Perhaps you should expand your understanding a bit. Unix was distributed free of charge to universities for much the same reason that GNU and Fedora exist, namely to get participation of skilled programmers and architects in making the system useful beyond the way that operating systems of the day were useful. Toward that end they gave the product away to universities and I was privileged to have the very first distribution sent to the University of California. I was required to redistribute it within the University and maintain the licenses on AT&T's behalf. I shipped UC Berkeley its first copy of Unix sometime in the 1970s and the rest is history.

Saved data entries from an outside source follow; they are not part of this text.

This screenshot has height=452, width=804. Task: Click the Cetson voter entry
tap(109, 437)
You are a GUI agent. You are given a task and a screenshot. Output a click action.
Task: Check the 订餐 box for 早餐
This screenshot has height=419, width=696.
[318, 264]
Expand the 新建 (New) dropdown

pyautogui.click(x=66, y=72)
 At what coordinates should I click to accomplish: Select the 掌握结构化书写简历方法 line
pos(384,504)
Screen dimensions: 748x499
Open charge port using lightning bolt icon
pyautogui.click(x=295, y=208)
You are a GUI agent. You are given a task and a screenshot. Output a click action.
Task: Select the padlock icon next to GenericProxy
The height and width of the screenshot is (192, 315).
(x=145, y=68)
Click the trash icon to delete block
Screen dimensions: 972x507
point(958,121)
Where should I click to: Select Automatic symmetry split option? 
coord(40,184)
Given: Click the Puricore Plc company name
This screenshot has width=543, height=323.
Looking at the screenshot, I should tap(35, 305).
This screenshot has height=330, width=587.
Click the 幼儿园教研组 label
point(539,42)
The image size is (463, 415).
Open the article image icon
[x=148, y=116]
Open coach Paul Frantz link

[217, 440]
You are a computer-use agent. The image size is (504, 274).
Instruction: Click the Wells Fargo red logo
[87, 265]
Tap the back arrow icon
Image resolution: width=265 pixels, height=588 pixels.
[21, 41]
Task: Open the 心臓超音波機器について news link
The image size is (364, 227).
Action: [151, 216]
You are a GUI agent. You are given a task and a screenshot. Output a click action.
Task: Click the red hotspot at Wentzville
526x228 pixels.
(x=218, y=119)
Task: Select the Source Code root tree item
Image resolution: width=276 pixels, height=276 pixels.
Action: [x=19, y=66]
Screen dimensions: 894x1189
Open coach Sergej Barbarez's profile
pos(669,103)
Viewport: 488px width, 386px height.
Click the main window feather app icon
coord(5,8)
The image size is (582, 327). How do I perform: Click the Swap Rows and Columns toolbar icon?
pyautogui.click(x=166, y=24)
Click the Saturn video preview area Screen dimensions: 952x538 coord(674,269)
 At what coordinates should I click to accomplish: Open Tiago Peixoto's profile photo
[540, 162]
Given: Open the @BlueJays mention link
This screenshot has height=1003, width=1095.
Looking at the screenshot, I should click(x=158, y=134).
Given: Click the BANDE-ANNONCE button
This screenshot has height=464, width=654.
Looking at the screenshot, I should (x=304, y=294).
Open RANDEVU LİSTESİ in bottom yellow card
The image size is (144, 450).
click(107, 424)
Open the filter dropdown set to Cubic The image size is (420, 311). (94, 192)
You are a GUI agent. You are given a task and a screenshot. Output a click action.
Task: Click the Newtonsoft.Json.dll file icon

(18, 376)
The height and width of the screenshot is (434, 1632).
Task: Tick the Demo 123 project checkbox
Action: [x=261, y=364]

AT&T did indeed sell licenses to commercial entities and they were not concerned that it would effect their ongoing monopoly problems with the Feds since they did not have a monopoly in the computer business. Unix was never intended to be free, unlike Linux, and it was their hope that they could challenge IBM with the product.

I do not give Kenny and Denny too much credit, if anything I have not given them enough credit. During a conversation with Ken Thompson I asked him why they had chosen Interdata as a platform to migrate Unix to rather than the VAX and he replied that the VAX wasn't different enough (from the PDP-11), that they wanted to prove a point and in order to do so they had to port to a radically different machine. The challenge was there and they met it but unfortunately Interdata did not, may they rest in peace.

GNU modeled its operating system after Unix because it was a common system, not because there was any particular sharing of ideals or goals.
Even so, the model used by GNU is derivative of the model used by AT&T to advance development of and on the Unix platform. Admittedly, that does not make it Unix but then Unix isn't GNU.